Dysregulated Irritability as a Window on Young Children's Psychiatric Risk: Transdiagnostic Effects via the Family Check-Up

Affiliations
Randomized Controlled Trial

Dysregulated Irritability as a Window on Young Children's Psychiatric Risk: Transdiagnostic Effects via the Family Check-Up

Justin D Smith et al. Dev Psychopathol. 2019 Dec.

Abstract

Building on prior work using Tom Dishion's Family Check-Up, the current article examined intervention effects on dysregulated irritability in early childhood.

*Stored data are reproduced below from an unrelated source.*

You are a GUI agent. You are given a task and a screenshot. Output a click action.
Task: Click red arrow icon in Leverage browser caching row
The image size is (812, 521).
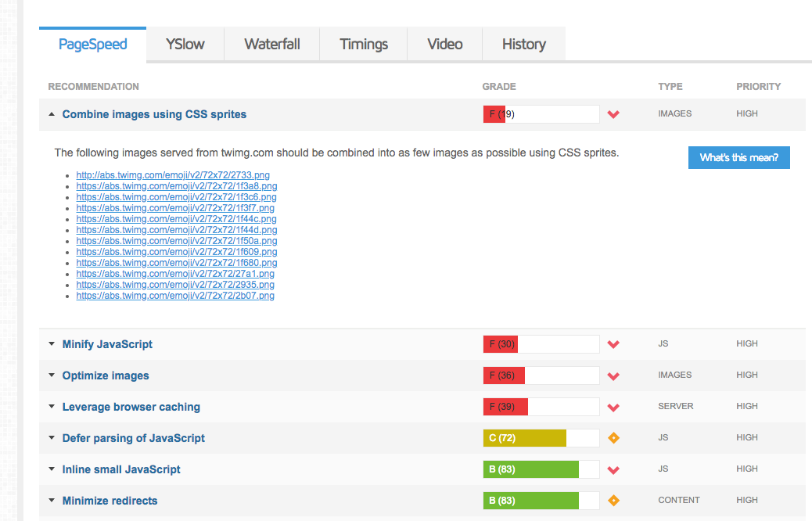tap(613, 407)
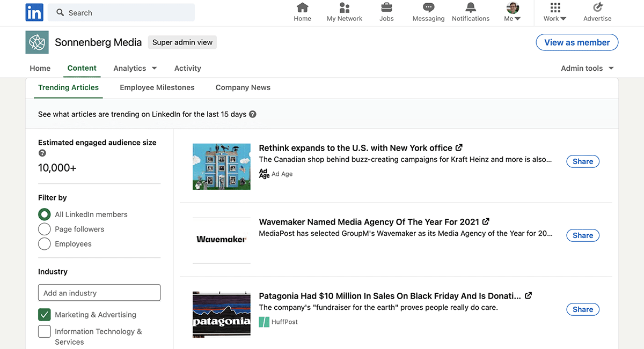Click help icon beside trending articles description
This screenshot has height=349, width=644.
click(253, 114)
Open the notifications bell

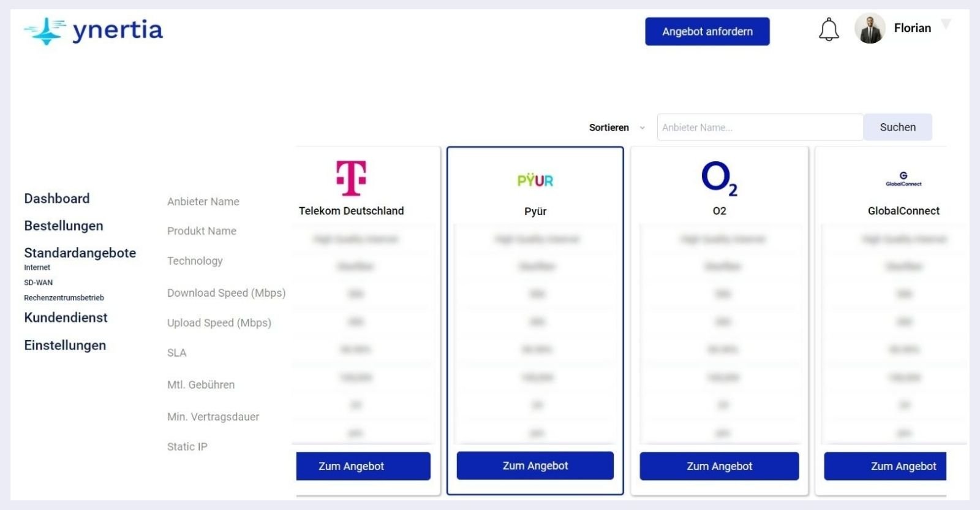(x=829, y=29)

Dysregulated irritability, defined as reactive and intense response to frustration, and prolonged angry mood, is an ideal marker of neurodevelopmental vulnerability to later psychopathology because it is a transdiagnostic indicator of decrements in self-regulation that are measurable in the first years of life that have lifelong implications for health and disease. This study is perhaps the first randomized trial to examine the direct effects of an evidence- and family-based intervention, the Family Check-Up (FCU), on irritability in early childhood and the effects of reductions in irritability on later risk of child internalizing and externalizing symptomatology. Data from the geographically and sociodemographically diverse multisite Early Steps randomized prevention trial were used. Path modeling revealed intervention effects on irritability at age 4, which predicted lower externalizing and internalizing symptoms at age 10.5. Results indicate that family-based programs initiated in early childhood can reduce early childhood irritability and later risk for psychopathology. This holds promise for earlier identification and prevention approaches that target transdiagnostic pathways. Implications for future basic and prevention research are discussed.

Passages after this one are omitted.